### Task to complete:
Among the entries below, please repeat exactly and only the lines from the line containing "Dislike FrankieJBailer's skepticism comment" to the line containing "You are a computer-use agent. Viewport: 1024px", both lines included.

[[ Data for this exercise open ]]

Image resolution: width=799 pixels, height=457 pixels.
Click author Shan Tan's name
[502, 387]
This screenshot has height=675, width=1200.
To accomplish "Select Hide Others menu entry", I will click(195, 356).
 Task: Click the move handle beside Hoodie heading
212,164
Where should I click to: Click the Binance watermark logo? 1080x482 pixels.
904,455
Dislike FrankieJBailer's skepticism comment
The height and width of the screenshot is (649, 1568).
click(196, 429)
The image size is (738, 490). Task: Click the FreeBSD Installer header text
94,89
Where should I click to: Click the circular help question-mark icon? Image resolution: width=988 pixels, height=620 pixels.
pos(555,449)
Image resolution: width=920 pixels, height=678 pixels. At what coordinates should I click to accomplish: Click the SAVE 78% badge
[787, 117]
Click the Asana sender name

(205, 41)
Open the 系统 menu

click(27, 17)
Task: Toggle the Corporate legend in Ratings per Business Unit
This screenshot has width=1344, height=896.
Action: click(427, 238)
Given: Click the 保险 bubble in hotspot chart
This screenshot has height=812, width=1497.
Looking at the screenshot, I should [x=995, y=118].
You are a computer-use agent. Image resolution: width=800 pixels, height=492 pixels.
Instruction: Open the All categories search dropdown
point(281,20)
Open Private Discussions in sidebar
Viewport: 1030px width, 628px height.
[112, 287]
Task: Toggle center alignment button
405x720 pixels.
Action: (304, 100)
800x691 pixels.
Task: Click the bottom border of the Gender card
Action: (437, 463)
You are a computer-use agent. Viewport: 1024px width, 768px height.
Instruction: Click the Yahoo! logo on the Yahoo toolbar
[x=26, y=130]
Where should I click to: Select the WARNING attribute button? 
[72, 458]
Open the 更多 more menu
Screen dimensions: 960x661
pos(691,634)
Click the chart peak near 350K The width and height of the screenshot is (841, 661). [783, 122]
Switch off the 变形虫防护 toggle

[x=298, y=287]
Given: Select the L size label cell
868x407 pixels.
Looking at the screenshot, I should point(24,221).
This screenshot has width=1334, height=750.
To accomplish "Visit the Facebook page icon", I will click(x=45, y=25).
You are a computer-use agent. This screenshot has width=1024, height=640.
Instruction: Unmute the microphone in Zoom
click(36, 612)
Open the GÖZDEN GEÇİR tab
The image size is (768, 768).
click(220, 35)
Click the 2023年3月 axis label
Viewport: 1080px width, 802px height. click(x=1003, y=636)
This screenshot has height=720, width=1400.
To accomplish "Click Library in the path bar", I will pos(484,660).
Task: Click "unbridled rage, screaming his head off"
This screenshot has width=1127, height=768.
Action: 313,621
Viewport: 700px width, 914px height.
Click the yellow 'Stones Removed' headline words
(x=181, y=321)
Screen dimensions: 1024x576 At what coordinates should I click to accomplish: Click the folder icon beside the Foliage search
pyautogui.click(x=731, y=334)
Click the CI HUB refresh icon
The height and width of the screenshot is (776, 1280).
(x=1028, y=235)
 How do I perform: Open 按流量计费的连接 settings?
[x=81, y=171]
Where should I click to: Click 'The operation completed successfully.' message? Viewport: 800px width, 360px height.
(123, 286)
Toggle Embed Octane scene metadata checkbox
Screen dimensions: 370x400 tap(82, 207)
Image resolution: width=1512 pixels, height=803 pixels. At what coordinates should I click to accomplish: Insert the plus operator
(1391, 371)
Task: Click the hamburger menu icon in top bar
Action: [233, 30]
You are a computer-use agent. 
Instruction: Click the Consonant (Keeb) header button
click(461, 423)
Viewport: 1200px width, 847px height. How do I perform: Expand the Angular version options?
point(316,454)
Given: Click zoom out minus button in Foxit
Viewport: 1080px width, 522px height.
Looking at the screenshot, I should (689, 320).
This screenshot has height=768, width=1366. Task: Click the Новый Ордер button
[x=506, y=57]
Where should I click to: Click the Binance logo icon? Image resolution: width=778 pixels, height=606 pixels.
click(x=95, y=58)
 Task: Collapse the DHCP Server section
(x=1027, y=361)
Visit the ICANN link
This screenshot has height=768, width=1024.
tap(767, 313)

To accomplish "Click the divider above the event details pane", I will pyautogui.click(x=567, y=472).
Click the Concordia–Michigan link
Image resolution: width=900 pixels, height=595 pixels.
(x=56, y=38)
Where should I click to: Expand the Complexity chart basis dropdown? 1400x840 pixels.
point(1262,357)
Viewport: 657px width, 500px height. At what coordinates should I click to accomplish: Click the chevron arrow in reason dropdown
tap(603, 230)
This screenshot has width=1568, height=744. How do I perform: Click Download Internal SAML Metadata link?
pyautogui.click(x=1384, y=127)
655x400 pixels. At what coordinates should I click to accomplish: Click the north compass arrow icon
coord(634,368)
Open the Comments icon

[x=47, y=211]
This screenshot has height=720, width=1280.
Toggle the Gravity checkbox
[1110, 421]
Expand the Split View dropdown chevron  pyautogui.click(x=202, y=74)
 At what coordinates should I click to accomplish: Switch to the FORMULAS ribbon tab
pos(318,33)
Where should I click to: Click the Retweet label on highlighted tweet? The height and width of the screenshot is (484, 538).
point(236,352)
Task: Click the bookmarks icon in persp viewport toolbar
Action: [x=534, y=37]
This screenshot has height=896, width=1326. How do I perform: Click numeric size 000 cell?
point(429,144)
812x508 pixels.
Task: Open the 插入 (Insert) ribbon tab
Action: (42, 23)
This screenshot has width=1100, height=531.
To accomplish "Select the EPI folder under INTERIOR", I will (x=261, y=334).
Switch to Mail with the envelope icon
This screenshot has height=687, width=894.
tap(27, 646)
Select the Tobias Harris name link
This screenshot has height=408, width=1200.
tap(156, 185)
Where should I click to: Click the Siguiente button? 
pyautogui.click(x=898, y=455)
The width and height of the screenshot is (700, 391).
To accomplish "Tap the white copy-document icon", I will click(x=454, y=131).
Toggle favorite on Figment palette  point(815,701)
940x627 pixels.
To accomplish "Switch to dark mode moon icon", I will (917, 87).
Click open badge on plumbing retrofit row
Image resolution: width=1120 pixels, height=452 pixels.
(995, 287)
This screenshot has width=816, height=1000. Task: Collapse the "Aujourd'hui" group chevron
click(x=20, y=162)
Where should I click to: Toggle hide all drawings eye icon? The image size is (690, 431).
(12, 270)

[[ Data for this exercise closed ]]

### Answer to the exercise:
Dislike FrankieJBailer's skepticism comment
The height and width of the screenshot is (649, 1568).
click(196, 429)
The image size is (738, 490). Task: Click the FreeBSD Installer header text
94,89
Where should I click to: Click the circular help question-mark icon? Image resolution: width=988 pixels, height=620 pixels.
pos(555,449)
Image resolution: width=920 pixels, height=678 pixels. At what coordinates should I click to accomplish: Click the SAVE 78% badge
[787, 117]
Click the Asana sender name

(205, 41)
Open the 系统 menu

click(27, 17)
Task: Toggle the Corporate legend in Ratings per Business Unit
This screenshot has width=1344, height=896.
Action: click(427, 238)
Given: Click the 保险 bubble in hotspot chart
This screenshot has height=812, width=1497.
Looking at the screenshot, I should [x=995, y=118].
You are a computer-use agent. Image resolution: width=800 pixels, height=492 pixels.
Instruction: Open the All categories search dropdown
point(281,20)
Open Private Discussions in sidebar
Viewport: 1030px width, 628px height.
[112, 287]
Task: Toggle center alignment button
405x720 pixels.
Action: (304, 100)
800x691 pixels.
Task: Click the bottom border of the Gender card
Action: (437, 463)
You are a computer-use agent. Viewport: 1024px width, 768px height.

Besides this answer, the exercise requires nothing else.